The NRSV treats the Romans text as two paragraphs: vv.8-10 and 11-14. That looks right, with the first focusing on conduct from the perspective of love, the second on conduct from the perspective of the historical moment. The transition (“Pay everyone what is owed… Owe no one anything…” [New English Translation]) suggests that Paul is coming at the previous material (13:1-7? 12:9-13:7?) from a complementary perspective. I wonder if the selection of themes (the commandments in v.9, the deeds of the night in v.13) is not motivated in part by a concern that 13:1-7 not be understood as giving the governing authorities (13:1) a blank check.
(A variety of Paul’s texts, e.g., 1 Cor 7:9, prompt readers to wonder about his attitude toward sex. I wonder if the choice of illustrations in 13:13 (and 1:26-27?) is not less about that, and more about Rome’s reputation. As the Jeffrey Epstein affair has reminded us, sex is often about power and privilege.)
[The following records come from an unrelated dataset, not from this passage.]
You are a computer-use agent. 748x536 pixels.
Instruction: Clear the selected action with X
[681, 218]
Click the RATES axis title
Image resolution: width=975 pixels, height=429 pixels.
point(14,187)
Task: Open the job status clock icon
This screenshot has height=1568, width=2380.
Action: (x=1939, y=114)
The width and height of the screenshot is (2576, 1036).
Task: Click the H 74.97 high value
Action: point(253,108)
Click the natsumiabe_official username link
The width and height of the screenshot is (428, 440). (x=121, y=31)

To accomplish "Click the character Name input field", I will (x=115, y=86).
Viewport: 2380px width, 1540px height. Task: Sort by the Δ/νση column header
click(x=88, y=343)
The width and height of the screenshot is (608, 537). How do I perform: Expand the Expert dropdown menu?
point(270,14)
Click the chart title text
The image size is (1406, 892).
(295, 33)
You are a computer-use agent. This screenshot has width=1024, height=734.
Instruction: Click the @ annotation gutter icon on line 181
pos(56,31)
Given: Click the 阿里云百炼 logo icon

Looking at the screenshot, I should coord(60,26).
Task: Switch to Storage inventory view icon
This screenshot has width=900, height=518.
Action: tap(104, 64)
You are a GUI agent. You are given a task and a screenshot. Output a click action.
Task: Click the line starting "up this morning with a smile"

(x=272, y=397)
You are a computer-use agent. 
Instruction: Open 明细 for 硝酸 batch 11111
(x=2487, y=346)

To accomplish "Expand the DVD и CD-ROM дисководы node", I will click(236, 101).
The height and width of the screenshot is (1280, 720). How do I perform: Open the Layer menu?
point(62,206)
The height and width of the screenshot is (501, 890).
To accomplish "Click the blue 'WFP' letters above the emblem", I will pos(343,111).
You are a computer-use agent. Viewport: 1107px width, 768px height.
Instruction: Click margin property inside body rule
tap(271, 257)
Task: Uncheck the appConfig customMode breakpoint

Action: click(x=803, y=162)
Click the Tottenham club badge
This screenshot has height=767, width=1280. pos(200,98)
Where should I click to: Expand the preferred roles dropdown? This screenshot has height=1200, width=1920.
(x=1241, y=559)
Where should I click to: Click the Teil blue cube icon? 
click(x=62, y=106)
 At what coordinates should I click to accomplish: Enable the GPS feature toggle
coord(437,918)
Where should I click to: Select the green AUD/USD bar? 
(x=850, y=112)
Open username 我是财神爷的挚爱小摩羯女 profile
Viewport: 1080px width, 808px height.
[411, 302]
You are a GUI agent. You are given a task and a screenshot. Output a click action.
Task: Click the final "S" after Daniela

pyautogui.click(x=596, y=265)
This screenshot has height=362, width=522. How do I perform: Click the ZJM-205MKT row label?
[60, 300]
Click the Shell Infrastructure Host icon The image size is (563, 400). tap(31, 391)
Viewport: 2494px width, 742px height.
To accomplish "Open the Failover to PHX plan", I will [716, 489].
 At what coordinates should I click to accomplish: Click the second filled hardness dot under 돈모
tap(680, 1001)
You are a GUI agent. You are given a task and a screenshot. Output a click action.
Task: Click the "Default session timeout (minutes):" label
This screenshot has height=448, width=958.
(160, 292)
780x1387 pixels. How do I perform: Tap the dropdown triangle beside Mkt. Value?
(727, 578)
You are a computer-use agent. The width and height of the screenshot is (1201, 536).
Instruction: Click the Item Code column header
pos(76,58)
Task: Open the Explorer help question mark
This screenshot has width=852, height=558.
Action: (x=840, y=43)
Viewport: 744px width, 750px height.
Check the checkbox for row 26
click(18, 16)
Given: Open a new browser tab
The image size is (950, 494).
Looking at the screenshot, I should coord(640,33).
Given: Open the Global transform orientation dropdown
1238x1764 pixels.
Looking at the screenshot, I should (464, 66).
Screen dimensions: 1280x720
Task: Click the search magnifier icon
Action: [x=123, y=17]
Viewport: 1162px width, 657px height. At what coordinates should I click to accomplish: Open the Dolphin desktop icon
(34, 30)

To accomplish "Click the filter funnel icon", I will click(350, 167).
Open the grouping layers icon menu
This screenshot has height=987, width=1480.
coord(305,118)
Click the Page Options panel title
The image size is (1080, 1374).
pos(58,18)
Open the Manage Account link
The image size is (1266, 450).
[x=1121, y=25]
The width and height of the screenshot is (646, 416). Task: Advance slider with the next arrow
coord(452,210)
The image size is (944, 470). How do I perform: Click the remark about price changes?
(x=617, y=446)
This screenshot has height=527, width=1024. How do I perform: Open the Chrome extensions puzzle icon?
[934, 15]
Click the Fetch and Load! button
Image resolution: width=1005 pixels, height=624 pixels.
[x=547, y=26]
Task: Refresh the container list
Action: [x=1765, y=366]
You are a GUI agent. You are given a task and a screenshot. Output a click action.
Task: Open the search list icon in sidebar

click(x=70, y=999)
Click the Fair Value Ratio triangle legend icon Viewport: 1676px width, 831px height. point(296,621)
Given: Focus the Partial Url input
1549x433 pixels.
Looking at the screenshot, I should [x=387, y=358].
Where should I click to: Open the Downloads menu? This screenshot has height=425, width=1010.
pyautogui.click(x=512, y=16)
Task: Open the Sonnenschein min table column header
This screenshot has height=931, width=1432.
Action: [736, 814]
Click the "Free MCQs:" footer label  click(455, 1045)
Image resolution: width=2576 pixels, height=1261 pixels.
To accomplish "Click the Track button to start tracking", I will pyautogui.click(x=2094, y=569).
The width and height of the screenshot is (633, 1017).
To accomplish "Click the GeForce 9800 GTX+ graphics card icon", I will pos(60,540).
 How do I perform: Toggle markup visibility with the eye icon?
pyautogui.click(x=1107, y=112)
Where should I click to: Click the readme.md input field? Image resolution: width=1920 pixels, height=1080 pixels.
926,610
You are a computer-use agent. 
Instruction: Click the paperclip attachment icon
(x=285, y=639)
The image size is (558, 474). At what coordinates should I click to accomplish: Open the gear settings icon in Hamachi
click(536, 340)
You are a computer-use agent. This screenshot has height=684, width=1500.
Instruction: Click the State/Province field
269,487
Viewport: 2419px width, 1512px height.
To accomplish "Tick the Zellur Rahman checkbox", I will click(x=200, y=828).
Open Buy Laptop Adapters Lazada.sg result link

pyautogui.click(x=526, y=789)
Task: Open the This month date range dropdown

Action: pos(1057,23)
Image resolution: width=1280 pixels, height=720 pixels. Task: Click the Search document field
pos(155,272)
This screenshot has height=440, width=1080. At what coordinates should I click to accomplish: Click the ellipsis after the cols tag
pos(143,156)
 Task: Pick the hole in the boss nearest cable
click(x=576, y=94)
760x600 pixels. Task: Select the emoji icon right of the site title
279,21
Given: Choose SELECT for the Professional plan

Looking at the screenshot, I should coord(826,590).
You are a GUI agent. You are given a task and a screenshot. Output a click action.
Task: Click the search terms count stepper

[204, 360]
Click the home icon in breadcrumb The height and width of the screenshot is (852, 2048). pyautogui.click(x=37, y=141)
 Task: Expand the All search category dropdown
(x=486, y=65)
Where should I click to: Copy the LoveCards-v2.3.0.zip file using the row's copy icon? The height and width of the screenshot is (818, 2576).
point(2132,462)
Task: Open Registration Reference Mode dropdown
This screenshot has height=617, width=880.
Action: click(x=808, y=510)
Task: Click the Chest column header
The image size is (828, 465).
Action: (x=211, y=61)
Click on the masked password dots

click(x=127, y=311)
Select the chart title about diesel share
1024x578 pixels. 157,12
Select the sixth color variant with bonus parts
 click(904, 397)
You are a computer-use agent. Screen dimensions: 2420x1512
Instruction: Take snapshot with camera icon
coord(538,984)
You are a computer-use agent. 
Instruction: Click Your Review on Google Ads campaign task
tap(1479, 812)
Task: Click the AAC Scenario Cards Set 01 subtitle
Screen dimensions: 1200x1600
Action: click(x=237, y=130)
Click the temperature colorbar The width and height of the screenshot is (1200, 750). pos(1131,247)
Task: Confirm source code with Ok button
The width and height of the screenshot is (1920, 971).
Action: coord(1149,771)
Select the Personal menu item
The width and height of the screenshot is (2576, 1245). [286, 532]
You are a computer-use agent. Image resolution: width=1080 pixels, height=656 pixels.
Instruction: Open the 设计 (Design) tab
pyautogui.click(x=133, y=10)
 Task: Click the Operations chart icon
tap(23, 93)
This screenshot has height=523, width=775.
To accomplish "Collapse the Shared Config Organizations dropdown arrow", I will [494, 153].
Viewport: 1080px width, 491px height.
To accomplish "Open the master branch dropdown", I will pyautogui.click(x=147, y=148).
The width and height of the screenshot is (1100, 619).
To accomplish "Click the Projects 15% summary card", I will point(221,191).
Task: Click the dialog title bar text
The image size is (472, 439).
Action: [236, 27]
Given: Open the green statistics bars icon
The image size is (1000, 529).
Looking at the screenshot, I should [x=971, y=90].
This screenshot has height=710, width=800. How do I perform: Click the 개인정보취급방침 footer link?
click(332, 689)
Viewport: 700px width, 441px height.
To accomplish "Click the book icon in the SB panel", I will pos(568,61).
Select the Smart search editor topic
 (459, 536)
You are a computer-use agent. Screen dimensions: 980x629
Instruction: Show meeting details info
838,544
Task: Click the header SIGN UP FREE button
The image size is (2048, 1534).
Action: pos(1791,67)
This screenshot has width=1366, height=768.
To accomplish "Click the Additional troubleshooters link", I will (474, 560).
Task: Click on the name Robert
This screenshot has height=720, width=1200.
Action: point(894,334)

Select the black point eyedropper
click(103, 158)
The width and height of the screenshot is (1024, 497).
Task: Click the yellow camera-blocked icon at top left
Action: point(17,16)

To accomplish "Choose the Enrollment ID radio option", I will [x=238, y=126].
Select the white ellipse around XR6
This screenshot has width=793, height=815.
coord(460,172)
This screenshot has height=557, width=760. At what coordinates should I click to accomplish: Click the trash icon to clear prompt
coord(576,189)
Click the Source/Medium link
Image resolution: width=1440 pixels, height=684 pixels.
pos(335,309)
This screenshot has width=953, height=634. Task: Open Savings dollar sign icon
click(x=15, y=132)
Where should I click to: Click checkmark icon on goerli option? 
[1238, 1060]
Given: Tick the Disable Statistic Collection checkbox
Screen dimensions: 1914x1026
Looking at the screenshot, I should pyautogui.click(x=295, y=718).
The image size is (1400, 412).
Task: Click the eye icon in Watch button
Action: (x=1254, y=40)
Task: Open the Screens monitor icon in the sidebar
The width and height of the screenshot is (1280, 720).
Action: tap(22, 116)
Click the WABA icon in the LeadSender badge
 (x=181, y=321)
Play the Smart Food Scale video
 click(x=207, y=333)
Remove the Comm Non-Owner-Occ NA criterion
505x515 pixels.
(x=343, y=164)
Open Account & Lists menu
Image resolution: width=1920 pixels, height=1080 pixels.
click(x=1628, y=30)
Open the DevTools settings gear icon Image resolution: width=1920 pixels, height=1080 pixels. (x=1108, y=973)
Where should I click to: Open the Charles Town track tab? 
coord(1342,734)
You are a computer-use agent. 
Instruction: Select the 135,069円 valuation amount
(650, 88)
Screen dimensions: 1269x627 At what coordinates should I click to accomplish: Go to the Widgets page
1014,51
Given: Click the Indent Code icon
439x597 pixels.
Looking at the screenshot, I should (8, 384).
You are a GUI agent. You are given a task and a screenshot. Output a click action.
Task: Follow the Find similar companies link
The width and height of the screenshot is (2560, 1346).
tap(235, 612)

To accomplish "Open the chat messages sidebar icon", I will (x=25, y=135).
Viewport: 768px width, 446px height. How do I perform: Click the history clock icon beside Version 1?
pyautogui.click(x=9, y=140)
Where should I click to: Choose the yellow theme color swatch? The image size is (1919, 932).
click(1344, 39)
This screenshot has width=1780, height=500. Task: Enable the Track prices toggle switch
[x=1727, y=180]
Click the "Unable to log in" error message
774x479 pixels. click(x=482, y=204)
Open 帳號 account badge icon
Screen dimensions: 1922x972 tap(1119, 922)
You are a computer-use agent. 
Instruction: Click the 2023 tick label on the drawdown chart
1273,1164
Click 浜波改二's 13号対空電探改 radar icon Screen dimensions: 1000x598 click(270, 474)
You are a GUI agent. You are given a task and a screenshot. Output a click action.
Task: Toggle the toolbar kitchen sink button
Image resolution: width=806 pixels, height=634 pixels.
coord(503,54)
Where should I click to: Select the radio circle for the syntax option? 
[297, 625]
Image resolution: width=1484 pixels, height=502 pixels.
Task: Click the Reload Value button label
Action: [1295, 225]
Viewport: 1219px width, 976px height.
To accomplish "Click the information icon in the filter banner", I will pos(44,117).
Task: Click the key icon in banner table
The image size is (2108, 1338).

Asked by a scribe about the which commandment was first of all, Jesus replied “The first is, ‘Hear, O Israel: the Lord our God, the Lord is one; you shall love the Lord your God with all your heart, and with all your soul, and with all your mind, and with all your strength.’ The second is this, ‘You shall love your neighbor as yourself.’ There is no other commandment greater than these” (Mk. 12:29-31, citing Deut 6:4-5 and Lev 19:18). I wonder if this reply is not echoed in Paul’s exhortations in 12:1ff. “You shall love the Lord your God”: 12:1-2(3-8); “You shall love your neighbor as yourself”: 12:9-13:10. So Paul can focus on the second half of the law (the horizontal) in vv.9-10 because he started with the first half (the vertical) in 12:1-2(3-8)?